Conjunto de tarefas
1: Responda com base no texto de leitura:
(a) O que o monge acidioso faz com o livro ao final da tentativa de leitura?
(b) Em que país, segundo o texto, os analfabetos eram maioria há apenas um século?
(c) Que nome Benjamin dava àquilo que certos livros não encontraram?
2: Transcreva o trecho do texto de leitura compreendido entre “Gostaria que refletissem” e “ou pode ler.”, inclusive.
3: Enumere todas as expressões que o texto de leitura apresenta entre aspas.
━━━ Texto de leitura
Quando o monge acidioso tenta ler, interrompe-se inquieto e, um minuto depois, cai no sono;
esfrega as mãos no rosto, estica os dedos e segue na leitura por algumas linhas, tartamudeando o
final de cada palavra que lê; e, enquanto isso, vai enchendo a cabeça com cálculos ociosos, conta o
número de páginas que ainda tem para ler e as folhas dos cadernos, e sente ódio pelas letras e pelas
belas miniaturas que tem diante dos olhos, até que, por fim, fecha o livro e o usa como travesseiro
para a cabeça, caindo num sono breve e profundo.
Há também outra impossibilidade mais radical de ler, que até há poucos anos
era, aliás, muito comum. Refiro-me aos analfabetos, essas pessoas esquecidas
com demasiada rapidez, que há apenas um século eram maioria, pelo menos na
Itália. Um grande poeta peruano do século XX escreveu num dos seus poemas:
“por el analfabeto a quien escribo”[a]. É importante compreender o sentido
daquele “por”: não tanto “para que o analfabeto me leia”, visto que por
definição não poderá fazê-lo, mas “em seu lugar”, tal como Primo Levi dizia
testemunhar por aqueles que no jargão de Auschwitz se chamavam
muçulmanos, isto é, aqueles que não podiam nem teriam podido testemunhar,
porque, pouco depois de ingressarem no campo, haviam perdido a consciência
e a sensibilidade.
Gostaria que refletissem sobre o estatuto especial de um livro que é destinado a
olhos que não podem lê-lo e foi escrito com uma mão que, em certo sentido,
não sabe escrever. O poeta ou o escritor que escreve para o analfabeto ou para o
mulçumano tenta escrever o que não pode ser lido, põe o ilegível no papel.
Mas é bem isso que torna sua escrita mais interessante do que a que foi escrita
somente para quem sabe ou pode ler.
Há mais um caso de não leitura do qual gostaria de falar. Refiro-me aos livros
que não encontraram o que Benjamin chamava a hora de sua legibilidade, que
foram escritos e publicados, mas estão – talvez para sempre – à espera de serem
lidos. Conheço – e cada um de vocês, acredito, poderia citá-los também –
livros que mereciam ser lidos e não foram lidos, ou foram lidos por
pouquíssimos leitores. Qual é a situação desses livros? Acredito que, se esses
livros forem realmente bons, não se deverá falar de espera, mas de exigência.
━━━━━━
━━━ Dados apresentados
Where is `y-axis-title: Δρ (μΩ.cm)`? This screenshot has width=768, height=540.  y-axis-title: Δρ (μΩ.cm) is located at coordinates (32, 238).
━━━━━━
Soluções por tarefa
1:
(a) Fecha o livro e o usa como travesseiro para a cabeça.
(b) Na Itália.
(c) A hora de sua legibilidade.

2:
Gostaria que refletissem sobre o estatuto especial de um livro que é destinado a
olhos que não podem lê-lo e foi escrito com uma mão que, em certo sentido,
não sabe escrever. O poeta ou o escritor que escreve para o analfabeto ou para o
mulçumano tenta escrever o que não pode ser lido, põe o ilegível no papel.
Mas é bem isso que torna sua escrita mais interessante do que a que foi escrita
somente para quem sabe ou pode ler.

3:
“por el analfabeto a quien escribo”
“por”
“para que o analfabeto me leia”
“em seu lugar”